The political controversy surrounding absentee ballots, remote voting, vote by mail, or other methods; these just aren’t supported by evidence. Voter fraud in the United States is vanishingly rare, and has never come anywhere close to making a difference in any recorded election.  In a recent sample of a half dozen years in Washington State, there were only 14 cases of improper, duplicate, or fraudulent votes in 10 million, and only half of those (7) met the minimum bar for legal action. 

If we consider that an error rate, it’s just 0.0007%.  For context, the NYU School of Law (numbers from the Brennan Center for Justice) calculates the average rate of error or fraud in the United States as historically between 0.0003% and 0.0025%.  That’s more than a decade operating well below the average problem rates, with no real emergent change or risk.

Even more critical in the current context, a hybrid vote-by-mail approach is exactly what was needed when the COVID-19 pandemic spread throughout the nation. Serendipitous or not, it was and remains the right solution for the situation, allowing us to continue as a functional democracy without undue risk to the health of the citizenry.

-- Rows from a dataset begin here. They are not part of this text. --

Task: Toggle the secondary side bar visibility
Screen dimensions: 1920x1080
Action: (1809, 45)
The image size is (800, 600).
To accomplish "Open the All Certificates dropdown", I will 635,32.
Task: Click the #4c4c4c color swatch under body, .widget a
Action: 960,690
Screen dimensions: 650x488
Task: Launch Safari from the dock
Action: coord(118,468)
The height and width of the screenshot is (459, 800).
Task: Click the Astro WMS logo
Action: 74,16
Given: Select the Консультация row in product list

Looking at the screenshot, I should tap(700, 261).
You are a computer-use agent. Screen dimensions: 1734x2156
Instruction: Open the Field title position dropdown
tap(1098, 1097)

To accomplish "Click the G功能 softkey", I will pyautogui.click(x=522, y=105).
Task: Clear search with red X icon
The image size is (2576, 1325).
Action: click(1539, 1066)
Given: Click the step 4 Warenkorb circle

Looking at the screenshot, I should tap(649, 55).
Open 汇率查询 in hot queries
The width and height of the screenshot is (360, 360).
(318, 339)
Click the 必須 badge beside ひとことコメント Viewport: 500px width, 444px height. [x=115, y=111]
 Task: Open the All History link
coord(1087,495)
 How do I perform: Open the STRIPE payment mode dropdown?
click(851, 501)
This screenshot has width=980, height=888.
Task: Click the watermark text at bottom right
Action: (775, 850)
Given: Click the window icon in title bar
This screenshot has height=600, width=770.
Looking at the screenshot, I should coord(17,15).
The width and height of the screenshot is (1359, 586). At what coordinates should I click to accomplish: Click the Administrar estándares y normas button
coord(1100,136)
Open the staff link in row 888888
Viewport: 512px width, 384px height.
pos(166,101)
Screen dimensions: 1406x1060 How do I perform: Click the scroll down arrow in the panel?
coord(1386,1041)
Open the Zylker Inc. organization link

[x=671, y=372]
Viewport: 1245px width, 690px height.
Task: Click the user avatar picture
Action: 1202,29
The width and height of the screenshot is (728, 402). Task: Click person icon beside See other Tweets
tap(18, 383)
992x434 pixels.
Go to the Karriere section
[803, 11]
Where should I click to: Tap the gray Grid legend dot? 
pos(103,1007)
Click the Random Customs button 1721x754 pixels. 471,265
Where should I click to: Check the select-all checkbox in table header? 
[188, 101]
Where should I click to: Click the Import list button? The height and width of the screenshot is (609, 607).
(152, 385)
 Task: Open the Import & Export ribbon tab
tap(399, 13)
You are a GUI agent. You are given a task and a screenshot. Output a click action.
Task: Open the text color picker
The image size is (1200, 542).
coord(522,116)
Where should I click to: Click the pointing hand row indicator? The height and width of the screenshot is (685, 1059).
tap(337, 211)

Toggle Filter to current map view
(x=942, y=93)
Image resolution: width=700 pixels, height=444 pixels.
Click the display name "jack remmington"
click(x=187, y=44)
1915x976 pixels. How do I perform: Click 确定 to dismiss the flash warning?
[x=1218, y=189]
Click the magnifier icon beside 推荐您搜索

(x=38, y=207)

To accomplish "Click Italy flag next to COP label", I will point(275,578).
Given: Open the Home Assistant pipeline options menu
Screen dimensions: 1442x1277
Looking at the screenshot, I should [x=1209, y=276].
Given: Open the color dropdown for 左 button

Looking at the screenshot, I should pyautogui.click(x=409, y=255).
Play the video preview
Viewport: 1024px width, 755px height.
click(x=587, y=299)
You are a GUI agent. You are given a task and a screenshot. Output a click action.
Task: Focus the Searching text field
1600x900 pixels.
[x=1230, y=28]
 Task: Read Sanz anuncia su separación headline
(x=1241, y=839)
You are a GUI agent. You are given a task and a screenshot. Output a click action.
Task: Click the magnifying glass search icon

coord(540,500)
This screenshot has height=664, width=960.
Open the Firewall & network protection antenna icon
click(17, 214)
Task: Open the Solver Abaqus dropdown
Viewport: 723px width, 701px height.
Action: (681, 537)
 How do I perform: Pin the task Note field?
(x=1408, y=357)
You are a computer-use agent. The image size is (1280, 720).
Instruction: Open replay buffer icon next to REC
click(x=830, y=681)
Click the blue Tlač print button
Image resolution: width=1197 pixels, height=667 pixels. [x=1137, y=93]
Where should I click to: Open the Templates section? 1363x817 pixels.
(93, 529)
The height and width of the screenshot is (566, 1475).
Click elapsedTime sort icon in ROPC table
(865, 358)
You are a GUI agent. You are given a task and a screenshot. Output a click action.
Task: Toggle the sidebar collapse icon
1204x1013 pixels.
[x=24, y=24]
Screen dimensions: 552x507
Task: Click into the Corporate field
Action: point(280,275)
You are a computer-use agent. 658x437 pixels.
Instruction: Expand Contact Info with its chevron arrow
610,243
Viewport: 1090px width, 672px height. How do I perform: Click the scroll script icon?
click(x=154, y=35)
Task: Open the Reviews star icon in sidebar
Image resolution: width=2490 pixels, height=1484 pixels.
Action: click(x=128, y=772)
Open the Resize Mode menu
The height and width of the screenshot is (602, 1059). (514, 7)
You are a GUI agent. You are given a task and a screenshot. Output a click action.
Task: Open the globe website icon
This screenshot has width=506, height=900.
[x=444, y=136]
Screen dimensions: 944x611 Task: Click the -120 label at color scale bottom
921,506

What the future holds: Hash the Vote

Maintaining and restoring trust in a democratic system depends both on secure voting methods that satisfy the demands of the past to remain open and auditable, and the demands of the future to be accessible and internet-enabled.  Hybrid approaches like the one implemented in Washington have been successful so far, and appear well-positioned and durable to survive future demands.

For example, one of the high-potential demands might be to provide voters with confirmation not only that their ballot was received, but that each vote was counted correctly. Using the existing platform with a carefully implemented hashing of each vote number and response along with the ballot identifier could provide this — and it’s the most likely next step.  We look forward to it.